Population prevalence of tobacco smoking especially with reference to detailed habits such as the amount smoked, the smoking forms, quit-rates and relationship with demographic variables were studied at four different centres in India along with the study on epidemiology of asthma and chronic obstructive pulmonary disease.


The study population included adults of over 15 years of age selected with two-stage stratified random sample design. A specifically designed questionnaire was used for the study.

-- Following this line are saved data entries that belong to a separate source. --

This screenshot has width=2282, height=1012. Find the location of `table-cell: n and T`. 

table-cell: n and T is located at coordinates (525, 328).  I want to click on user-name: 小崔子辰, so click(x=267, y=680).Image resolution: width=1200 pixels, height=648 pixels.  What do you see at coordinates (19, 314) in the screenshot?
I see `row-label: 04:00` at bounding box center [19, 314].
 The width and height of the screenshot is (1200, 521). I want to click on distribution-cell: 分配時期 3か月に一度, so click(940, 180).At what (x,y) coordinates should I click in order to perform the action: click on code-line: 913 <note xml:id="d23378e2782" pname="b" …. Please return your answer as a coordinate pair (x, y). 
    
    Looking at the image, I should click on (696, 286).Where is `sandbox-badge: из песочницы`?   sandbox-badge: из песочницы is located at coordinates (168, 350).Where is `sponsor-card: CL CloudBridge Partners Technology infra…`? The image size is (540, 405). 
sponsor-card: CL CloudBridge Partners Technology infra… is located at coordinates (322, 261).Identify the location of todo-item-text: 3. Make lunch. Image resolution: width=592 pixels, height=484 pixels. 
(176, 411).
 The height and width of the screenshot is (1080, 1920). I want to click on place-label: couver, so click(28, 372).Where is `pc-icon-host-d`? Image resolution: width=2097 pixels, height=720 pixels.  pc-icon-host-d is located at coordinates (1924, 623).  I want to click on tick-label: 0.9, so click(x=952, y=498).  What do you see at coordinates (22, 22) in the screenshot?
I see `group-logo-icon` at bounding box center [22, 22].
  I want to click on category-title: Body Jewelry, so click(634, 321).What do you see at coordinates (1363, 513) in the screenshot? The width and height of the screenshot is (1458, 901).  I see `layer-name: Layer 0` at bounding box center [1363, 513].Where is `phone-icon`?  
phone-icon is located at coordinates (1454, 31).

There were 11496 (15.6%) ever smokers in the study sample of 73605 subjects. Among 37682 males, 10756 (28.5%) were ever smokers and among 35923 females, 740 (2.1%) were ever smokers. Bidi was the commonest form of smoking, more so in the rural areas. The mean number of cigarettes/bidis smoked per day was 14 (+/- 11.5) and the mean age of starting smoking was 20.5 (+/- 20.0) years. Increasing age, low socio-economic status and rural residence were important factors associated with smoking. Vigorous anti-tobacco measures under the tobacco control programmes yielded only a quit-rate of 10 percent. Nearly 14% of ever smokers had some respiratory symptoms.


A substantial proportion of population in India has current or past smoking habit with higher prevalence among males than females. The quit-rates have been low in spite of the various anti-tobacco measures. There is a significant respiratory morbidity associated with smoking.